Early in the day prepare the pork loin and marinade. Rinse pork loin to remove any unwanted smells and pat dry with paper toweling. Remove pork to a nonreactive container. Place the limes and lemons in a small microwave-safe bowl and microwave until the essential oils in the skin are released. Since these will be hot coming from the microwave, you will need to set them aside briefly, until they cool just enough to handle. Blend the garlic cloves and the garlic pepper seasoning in a blender, then while the blender is still running, squeeze the juice of the limes and lemons through the feed tube to make a paste. With the blender still running, add the oil in a thin stream. Rub the paste into the pork, cover and leave refrigerated for 2 hours.
Preheat oven to 350 degrees F. In a large saute pan with an oven safe handle, heat the oil and sear the pork loin on all sides. Roast covered in oven until fork tender, at least 45 minutes. Transfer pork to a utility platter and let rest in a warm place before slicing.

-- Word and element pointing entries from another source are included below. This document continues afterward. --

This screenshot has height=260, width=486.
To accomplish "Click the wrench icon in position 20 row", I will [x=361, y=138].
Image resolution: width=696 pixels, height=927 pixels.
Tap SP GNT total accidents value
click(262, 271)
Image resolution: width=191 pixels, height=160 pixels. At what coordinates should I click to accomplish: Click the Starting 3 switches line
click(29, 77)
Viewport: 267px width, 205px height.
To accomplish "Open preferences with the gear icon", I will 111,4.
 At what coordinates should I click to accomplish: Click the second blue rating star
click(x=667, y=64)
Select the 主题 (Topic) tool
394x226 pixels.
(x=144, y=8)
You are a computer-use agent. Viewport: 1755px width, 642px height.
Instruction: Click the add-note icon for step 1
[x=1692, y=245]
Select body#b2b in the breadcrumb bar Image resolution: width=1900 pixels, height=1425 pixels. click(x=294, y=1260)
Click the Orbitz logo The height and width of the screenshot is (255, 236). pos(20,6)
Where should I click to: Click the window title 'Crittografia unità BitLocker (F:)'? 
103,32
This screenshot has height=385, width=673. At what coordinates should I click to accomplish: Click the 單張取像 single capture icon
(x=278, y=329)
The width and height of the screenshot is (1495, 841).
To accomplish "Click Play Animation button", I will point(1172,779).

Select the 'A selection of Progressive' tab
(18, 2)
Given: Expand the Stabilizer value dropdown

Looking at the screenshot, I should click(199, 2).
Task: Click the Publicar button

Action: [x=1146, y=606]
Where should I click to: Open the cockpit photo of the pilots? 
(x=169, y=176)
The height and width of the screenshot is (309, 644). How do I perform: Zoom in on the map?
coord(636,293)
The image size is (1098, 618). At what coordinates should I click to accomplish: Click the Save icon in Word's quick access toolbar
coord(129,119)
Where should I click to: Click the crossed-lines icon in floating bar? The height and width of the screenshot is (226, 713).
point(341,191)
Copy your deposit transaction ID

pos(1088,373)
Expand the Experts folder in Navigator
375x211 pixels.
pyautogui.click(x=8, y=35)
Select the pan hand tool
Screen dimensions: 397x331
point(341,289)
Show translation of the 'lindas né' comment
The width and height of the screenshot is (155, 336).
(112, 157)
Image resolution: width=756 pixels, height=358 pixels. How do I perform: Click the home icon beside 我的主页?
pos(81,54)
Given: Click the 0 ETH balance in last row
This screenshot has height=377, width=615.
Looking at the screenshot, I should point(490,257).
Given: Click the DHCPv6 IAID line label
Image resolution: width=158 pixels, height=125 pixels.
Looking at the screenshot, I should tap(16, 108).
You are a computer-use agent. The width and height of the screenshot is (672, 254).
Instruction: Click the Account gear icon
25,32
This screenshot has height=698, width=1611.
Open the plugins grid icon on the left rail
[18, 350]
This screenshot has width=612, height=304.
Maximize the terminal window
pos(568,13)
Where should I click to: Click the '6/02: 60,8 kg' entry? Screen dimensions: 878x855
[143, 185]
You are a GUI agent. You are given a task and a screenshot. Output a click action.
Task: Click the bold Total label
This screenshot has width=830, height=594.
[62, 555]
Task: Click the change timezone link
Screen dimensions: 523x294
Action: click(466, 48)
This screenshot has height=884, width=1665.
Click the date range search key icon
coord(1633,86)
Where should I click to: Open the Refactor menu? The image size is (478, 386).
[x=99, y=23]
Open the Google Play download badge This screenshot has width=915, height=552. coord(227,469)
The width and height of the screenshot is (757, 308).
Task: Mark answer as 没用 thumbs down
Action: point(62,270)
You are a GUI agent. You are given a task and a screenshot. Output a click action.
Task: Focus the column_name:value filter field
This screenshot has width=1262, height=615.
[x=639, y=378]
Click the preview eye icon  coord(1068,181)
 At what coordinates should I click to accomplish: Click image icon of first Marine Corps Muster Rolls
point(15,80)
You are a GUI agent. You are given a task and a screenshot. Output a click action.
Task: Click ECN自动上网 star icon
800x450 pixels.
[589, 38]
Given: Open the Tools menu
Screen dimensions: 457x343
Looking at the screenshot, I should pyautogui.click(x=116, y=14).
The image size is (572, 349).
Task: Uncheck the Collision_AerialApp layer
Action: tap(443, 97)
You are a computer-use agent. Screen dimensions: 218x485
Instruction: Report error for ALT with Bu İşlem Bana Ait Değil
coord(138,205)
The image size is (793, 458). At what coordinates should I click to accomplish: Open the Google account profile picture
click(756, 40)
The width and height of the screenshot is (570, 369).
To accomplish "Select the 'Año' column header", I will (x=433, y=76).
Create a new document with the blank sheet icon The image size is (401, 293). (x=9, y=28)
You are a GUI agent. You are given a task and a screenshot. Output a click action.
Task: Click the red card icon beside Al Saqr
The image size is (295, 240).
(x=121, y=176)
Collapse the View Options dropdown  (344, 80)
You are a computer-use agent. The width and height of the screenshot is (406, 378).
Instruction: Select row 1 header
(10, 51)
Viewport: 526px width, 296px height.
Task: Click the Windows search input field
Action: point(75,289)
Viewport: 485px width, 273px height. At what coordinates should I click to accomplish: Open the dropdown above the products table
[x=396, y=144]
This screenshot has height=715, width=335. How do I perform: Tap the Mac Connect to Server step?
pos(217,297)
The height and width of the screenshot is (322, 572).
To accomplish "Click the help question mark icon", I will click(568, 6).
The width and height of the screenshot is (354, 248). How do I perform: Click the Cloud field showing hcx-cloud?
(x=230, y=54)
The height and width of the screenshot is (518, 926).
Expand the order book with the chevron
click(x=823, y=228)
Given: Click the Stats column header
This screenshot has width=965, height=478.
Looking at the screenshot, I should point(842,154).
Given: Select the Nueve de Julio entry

The pork can also be cooked on the grill. Heat grill to medium-high heat. Wrap pork in a foil pouch in which you have shaken 1 tablespoon flour, and cook over indirect heat (on the side of the grill opposite the direct heat source) for about 1 hour 45 minutes to 2 hours. Let pork rest before slicing.
While the pork is cooking, prepare the aioli. Add peaches, mayonnaise, and cilantro to a food processor and blend until smooth. Season with salt and white pepper, to taste.
Lay slices of pork loin on rolls and spoon peach aioli over. Garnish with cilantro sprigs.